Razan berdalih menatap Teguh datar. " Pasal 31 ayat 2 bukankah setiap negara wajib mengikuti pendidikan dasar dan pemerintah wajib membiayainya. Mas lihat Kosim dan Koko tadi, harusnya diusia mereka , mereka tuh mempunyai hak untuk mengeyam pendidikan, bukan malah mengais-ngais sisa-sisa makanan," tegas Razan.
"Zan, kita tak bisa bertindak banyak. Mengkritik pemerintah sama saja buang-buang waktu, mereka juga gak bakalan dengerin, sudah lah... kamu jangan membahas terlalu jauh" ucap Teguh malas. Mereka mulai berjalan kearah motor yang dipakir digang depan.
"Bukankah fakir miskin dan anak-anak terlantar itu dipelihara negara, mana coba? omong kosong!!" ternyata Razan belum juga mengakhiri obrolan mereka.
"Aisshh, masih ada lagi? ungkapkan saja Rajan, ungkapkan uneq-uneqmu itu" kesal Teguh, kenapa justru ia yang malah terkena getahnya.

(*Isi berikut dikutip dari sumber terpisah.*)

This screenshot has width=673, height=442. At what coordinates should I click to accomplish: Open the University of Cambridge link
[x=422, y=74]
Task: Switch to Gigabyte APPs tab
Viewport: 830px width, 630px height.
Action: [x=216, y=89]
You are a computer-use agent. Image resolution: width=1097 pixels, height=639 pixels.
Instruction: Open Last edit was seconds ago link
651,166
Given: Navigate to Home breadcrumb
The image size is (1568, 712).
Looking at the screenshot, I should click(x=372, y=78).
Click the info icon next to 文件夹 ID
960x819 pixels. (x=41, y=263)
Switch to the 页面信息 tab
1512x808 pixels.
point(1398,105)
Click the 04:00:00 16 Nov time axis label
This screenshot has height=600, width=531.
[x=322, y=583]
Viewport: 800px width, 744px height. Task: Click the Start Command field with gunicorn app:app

"Aahh, percuma curhat sama antek-antek koruptor!!" ketus Razan, membuang muka.
"Waaahhh,, penghinaan ini aku laporin kamu yah pasal 310 KUHP". Teguh menunjuk tepat diwajah Razan, seoalah tak terima dengan tuduhan itu.
" Ampun bang jago, canda bang jago!! " goda Razan, sembari merapatkan kedua tangannya, bak sedang memohon pengampunan. Adapun Teguh tak bisa menahan tawanya melihat tingkah Razan.
Perjalanan mereka berakhir, Teguh mengantarkan Razan pulang untuk beristirahat karena mereka sangat letih melakukan penjelajahan dari sedari pagi.
Razan membuka pintu rumah. "Assalamualaikumm, Aku pulang," ucapnya. Tidak ada jawaban, dengan menyunggingkan raut wajah ceria, ia melihat Abah dan si bocah tengil tampak mengobrol sangat serius diruang tamu. Lebih tepatnya Ilham yang banyak bicara . Adapun Abah seperti biasa, menjadi pendengar yang baik. Raut wajah Razan tiba-tiba berubah datar ketika dia menguping apa yang Ilham katakan kepada Abah.
" Apa-apaan an?!! shiit Ilham mulai lagi, sayangnya si Abah mau saja mendengar cerita ngawur itu" batinnya.